= Dunning–Kruger effect =

Cognitive bias about one's own skill

Relation between average self-perceived performance and average actual performance on a college exam. The red area shows the tendency of low performers to overestimate their abilities. Nevertheless, low performers' self-assessment is lower than that of high performers.

The Dunning–Kruger effect is a cognitive bias that describes the systematic tendency of people with low ability in a specific area to give overly positive assessments of their ability. The term may also refer to the tendency of high performers to underestimate their skills. The effect was formalized and empirically studied by the psychologists David Dunning and Justin Kruger in 1999. In popular culture, the Dunning–Kruger effect is sometimes misunderstood as claiming that people with low intelligence are generally overconfident, instead of denoting specific overconfidence of people unskilled in particular areas.

The original study by Dunning and Kruger focused on logical reasoning, grammar, and social skills. Later, the effect has been demonstrated across multiple studies in a wide range of tasks from fields such as business, politics, medicine, driving, aviation, spatial memory, examinations in school, and literacy. The effect is usually measured by comparing self-assessment with objective performance. For example, participants may take a quiz and estimate their performance afterward, and their estimates are then compared to their actual results.

A number of explanations for, and criticisms of, the Dunning–Kruger effect have been proposed. The metacognitive explanation holds that poor performers misjudge their abilities because they lack the ability to recognize the qualitative difference between their performances and the performances of others. The statistical explanation holds that the empirical effect may largely be the result of a mere statistical effect and the fact that people have a general tendency to think that they are better than average. The rational explanation holds that overly positive prior beliefs about one's skills are the source of false self-assessment. Another explanation claims that self-assessment is more difficult and error-prone for low performers because many of them have very similar skill levels.

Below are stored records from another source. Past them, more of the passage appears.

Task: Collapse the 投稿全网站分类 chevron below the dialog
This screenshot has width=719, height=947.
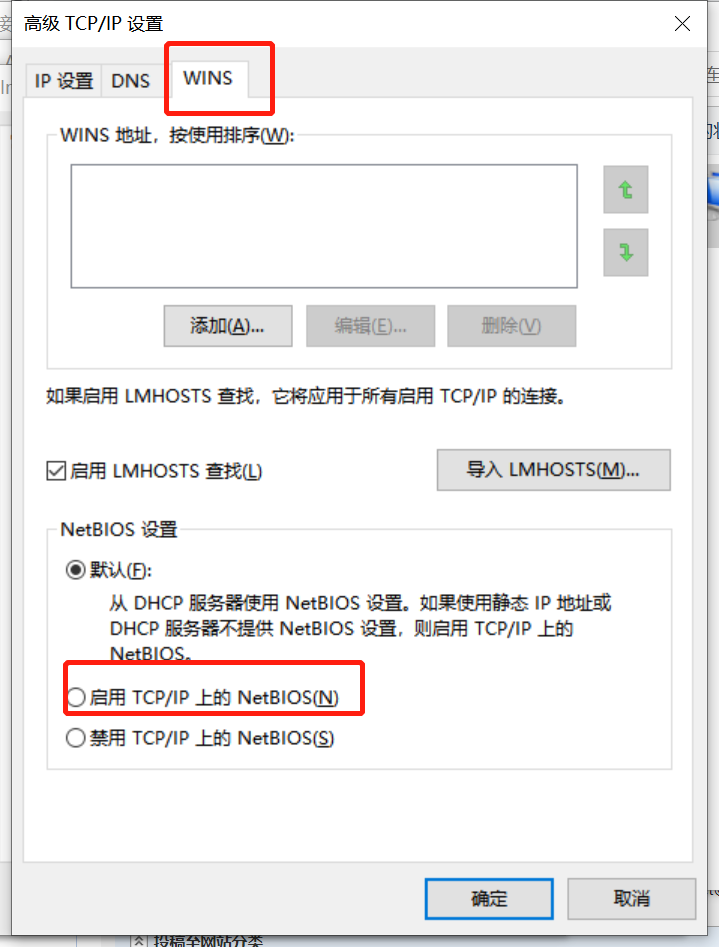Action: (x=139, y=941)
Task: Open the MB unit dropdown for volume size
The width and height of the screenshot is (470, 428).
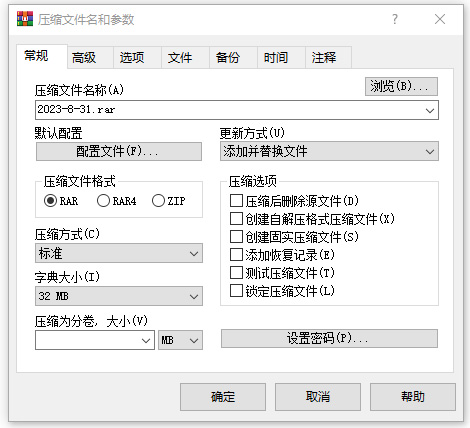Action: tap(180, 340)

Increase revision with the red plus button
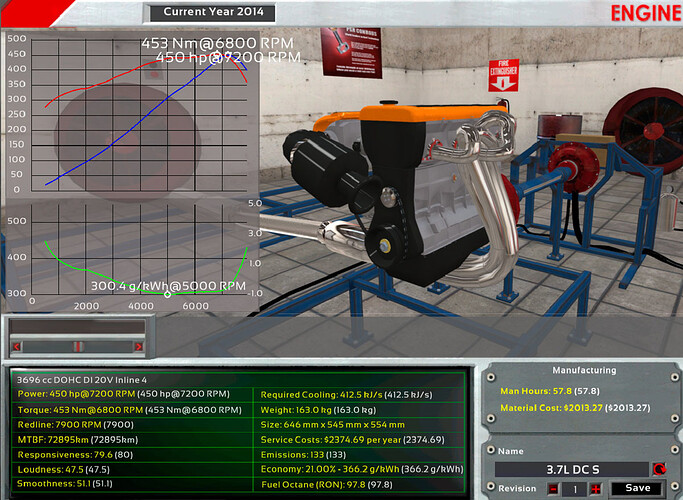click(595, 488)
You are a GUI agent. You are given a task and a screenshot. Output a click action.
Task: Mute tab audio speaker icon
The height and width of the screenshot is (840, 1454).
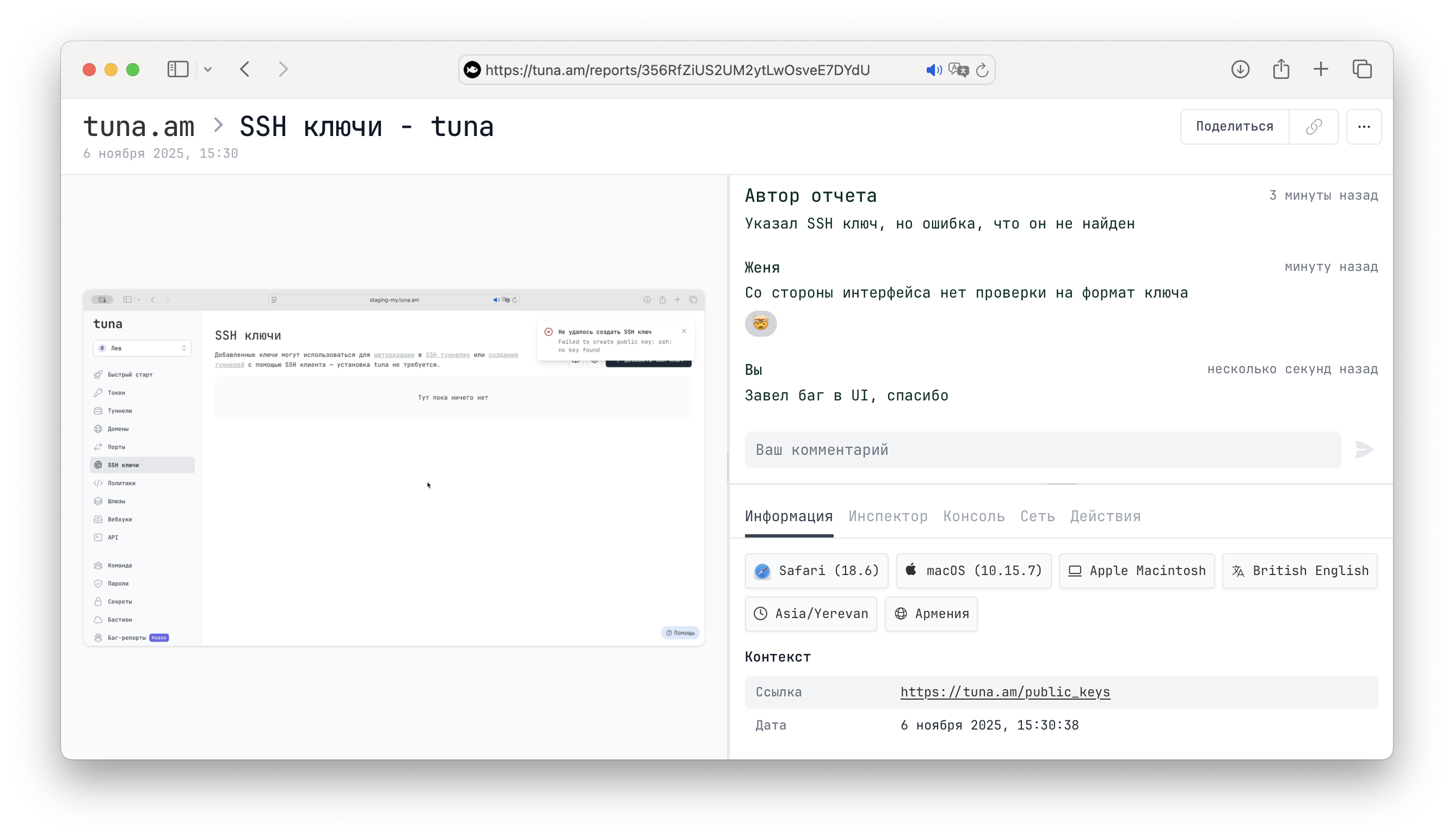pos(934,70)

There is also disagreement about where the effect applies and about how strong it is, as well as about the practical consequences of the effect. Inaccurate self-assessment could potentially lead low-performers to make poor decisions, such as choosing a career for which they are unfit or engaging in dangerous behavior, or could inhibit them from addressing their shortcomings to improve their competency.

== Definition ==

Not knowing the scope of your own ignorance is part of the human condition. The problem with it is we see it in other people, and we don't see it in ourselves. The first rule of the Dunning–Kruger club is you don't know you're a member of the Dunning–Kruger club.
— David Dunning

The Dunning–Kruger effect is the tendency of people with low ability in a specific area to give overly positive assessments of this ability. This is often seen as a cognitive bias, that is, a systematic tendency to engage in erroneous forms of thinking and judging. In the case of the Dunning–Kruger effect, the systematic error concerns people with low skill in a specific area trying to evaluate their competence within this area and their tendency to greatly overestimate their competence.

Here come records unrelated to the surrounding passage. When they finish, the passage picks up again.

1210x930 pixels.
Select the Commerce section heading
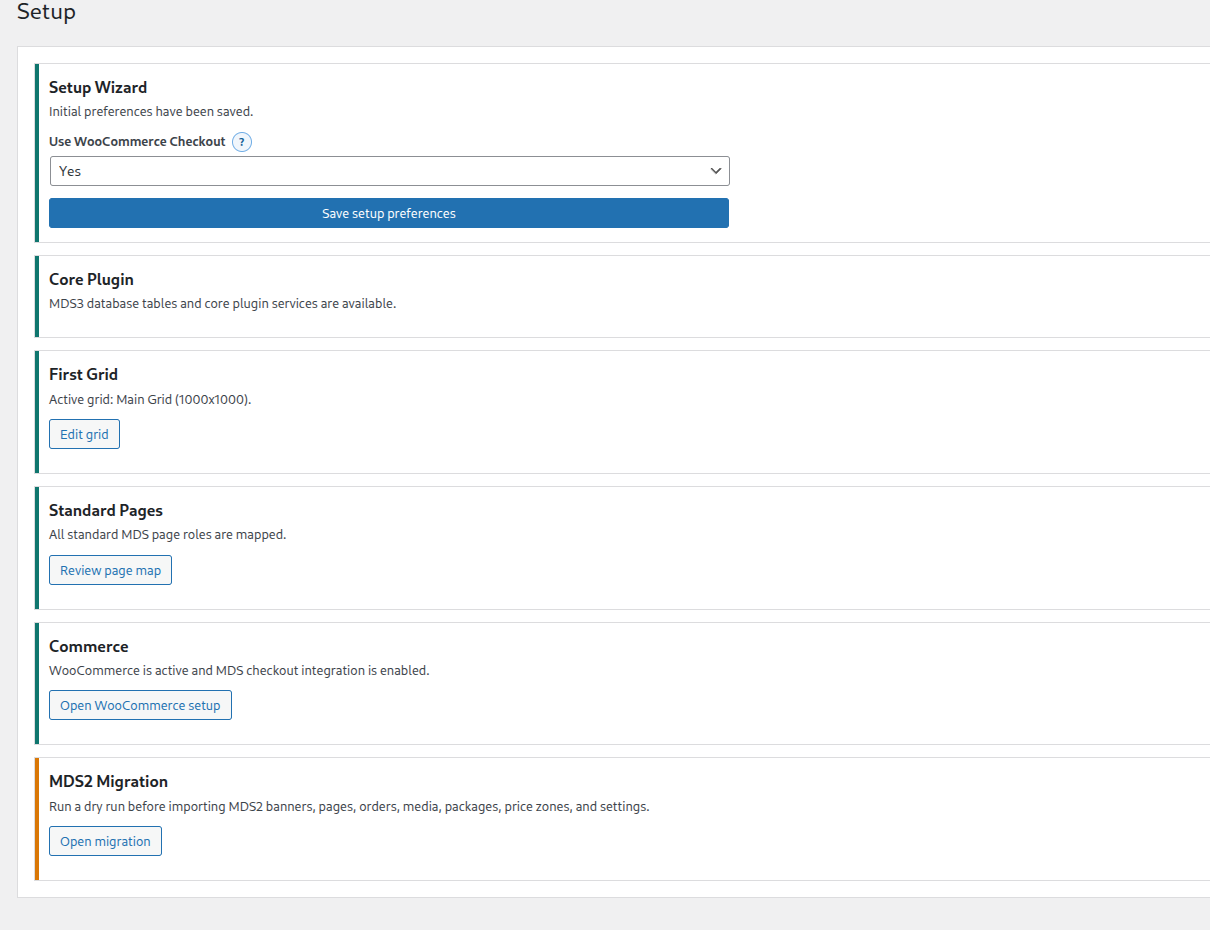(88, 646)
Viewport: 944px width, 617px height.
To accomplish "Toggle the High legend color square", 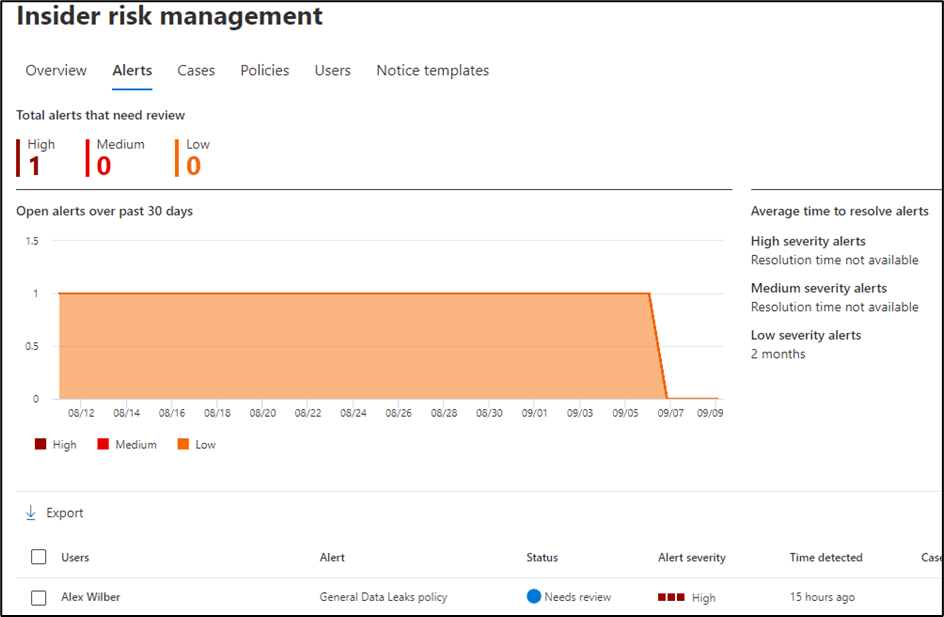I will tap(41, 444).
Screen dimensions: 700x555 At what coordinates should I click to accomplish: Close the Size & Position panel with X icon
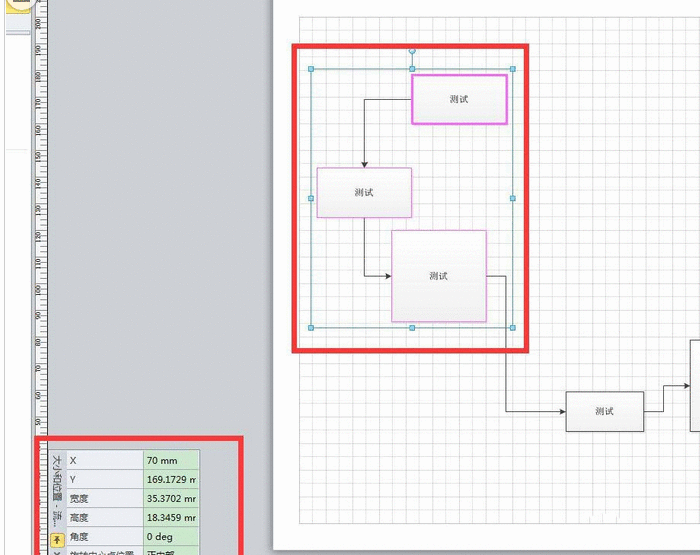click(57, 551)
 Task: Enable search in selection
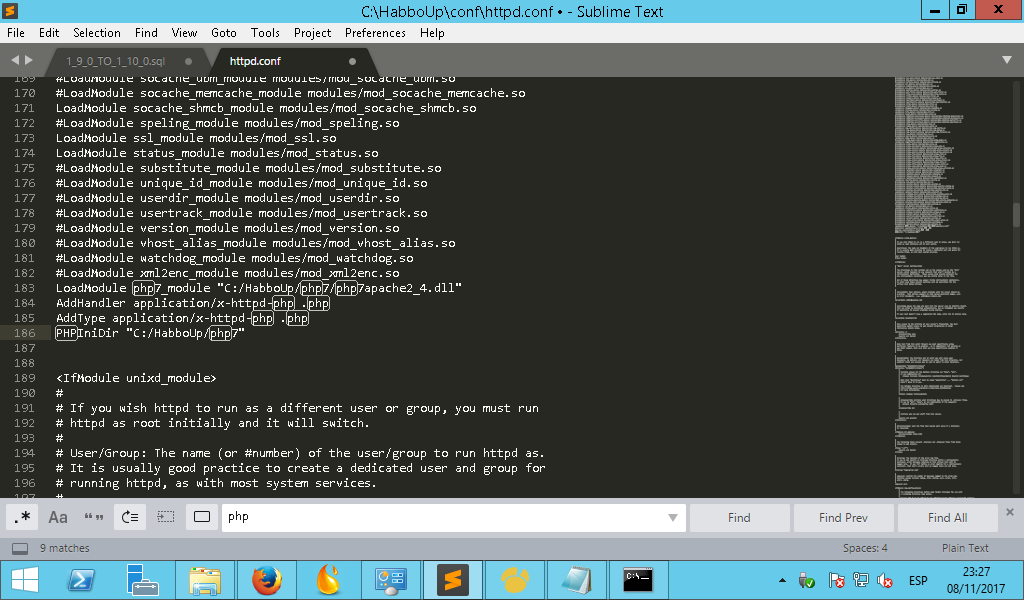click(x=166, y=517)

The Dunning–Kruger effect is usually defined specifically for the self-assessments of people with a low level of competence. But some theorists do not only restrict it to the bias of people with low skill but also use it to describe the reverse effect, the tendency of highly skilled people to underestimate their abilities relative to the abilities of others. In this case, the source of the error may not be the self-assessment of one's skills, but an overly positive assessment of the skills of others. This phenomenon can be understood as a form of the false-consensus effect, the tendency to "overestimate the extent to which other people share one's beliefs, attitudes, and behaviours".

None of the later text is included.